__Extrait du document__.
○ ○ ○

Mêmes risques, même statut

Une lettre ouverte au Premier ministre ainsi qu’une pétition ont été publiées début avril pour demander l’intégration « pleine et entière » des médecins à diplôme étranger qui luttent contre la pandémie.

Ces derniers « méritent la reconnaissance de la République pour leur engagement en première ligne, alors que leur salaire est souvent dérisoire par rapport à ceux de leurs collègues, et qu’ils risquent de retourner à la précarité et à l’incertitude sur leur avenir en France une fois la crise surmontée. Ils sont à nos côtés dans une période où tous les soignants risquent leur vie tous les jours au service de notre pays », souligne la lettre ouverte.

L’un des premiers signataires de la lettre, Mathias Wargon, chef de service des urgences du centre hospitalier de Saint-Denis urgences, a expliqué au micro de RTL qu’il y avait deux types de médecins étrangers : 1. Les « stagiaires associés qui sont des internes, mais en réalité sont des médecins dans leurs pays d’origine » qui gagnent 1500 euros en moyenne et 2. les « praticiens associés »,  dont certains ont passé le contrôle de connaissances, sont quant à eux payés entre « 2000 et 2600 euros », contre 5800 en moyenne pour un médecin hospitalier français, selon RTL.

○ ○ ○

__Entrées enregistrées__.
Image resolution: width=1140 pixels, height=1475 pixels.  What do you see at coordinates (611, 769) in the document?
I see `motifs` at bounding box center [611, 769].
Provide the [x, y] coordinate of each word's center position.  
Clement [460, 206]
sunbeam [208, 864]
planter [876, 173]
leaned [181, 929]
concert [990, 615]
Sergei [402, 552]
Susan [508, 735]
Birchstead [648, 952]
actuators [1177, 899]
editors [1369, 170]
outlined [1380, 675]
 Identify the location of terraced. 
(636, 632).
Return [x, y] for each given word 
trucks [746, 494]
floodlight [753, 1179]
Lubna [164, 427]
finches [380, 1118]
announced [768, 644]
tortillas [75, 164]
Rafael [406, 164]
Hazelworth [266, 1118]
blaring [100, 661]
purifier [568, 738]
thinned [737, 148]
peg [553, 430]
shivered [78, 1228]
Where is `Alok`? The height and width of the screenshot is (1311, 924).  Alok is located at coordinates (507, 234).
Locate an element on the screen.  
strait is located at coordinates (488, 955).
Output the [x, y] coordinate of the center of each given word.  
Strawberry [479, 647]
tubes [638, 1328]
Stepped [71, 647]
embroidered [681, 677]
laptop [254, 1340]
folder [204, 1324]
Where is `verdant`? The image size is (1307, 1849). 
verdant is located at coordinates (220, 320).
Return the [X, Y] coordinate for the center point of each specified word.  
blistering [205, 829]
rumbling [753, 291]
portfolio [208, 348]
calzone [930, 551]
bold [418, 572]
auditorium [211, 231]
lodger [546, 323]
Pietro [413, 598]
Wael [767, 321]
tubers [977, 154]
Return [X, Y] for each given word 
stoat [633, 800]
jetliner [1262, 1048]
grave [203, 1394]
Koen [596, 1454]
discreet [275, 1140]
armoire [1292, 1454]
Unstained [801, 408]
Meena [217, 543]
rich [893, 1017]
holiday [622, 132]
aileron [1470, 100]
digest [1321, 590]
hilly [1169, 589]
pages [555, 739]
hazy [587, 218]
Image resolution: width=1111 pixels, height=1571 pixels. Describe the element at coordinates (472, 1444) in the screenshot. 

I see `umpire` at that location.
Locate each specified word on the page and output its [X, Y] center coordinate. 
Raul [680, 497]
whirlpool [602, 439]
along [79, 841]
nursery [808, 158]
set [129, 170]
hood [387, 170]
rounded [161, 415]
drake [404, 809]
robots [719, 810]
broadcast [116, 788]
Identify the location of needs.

○ ○ ○

__Tâche assignée 1__.
Mettez à jour l'extrait sur les médecins à diplôme étranger : reprenez-le depuis « Une lettre ouverte » jusqu'à « contre la pandémie. » inclus, en substituant « motion » à « pétition ».
__Tâche assignée 2__.
Relevez tous les montants en euros mentionnés dans l'extrait sur les médecins à diplôme étranger.

__Résultat 1__.
Une lettre ouverte au Premier ministre ainsi qu’une motion ont été publiées début avril pour demander l’intégration « pleine et entière » des médecins à diplôme étranger qui luttent contre la pandémie.

__Résultat 2__.
1500 euros
2000 euros
2600 euros
5800 euros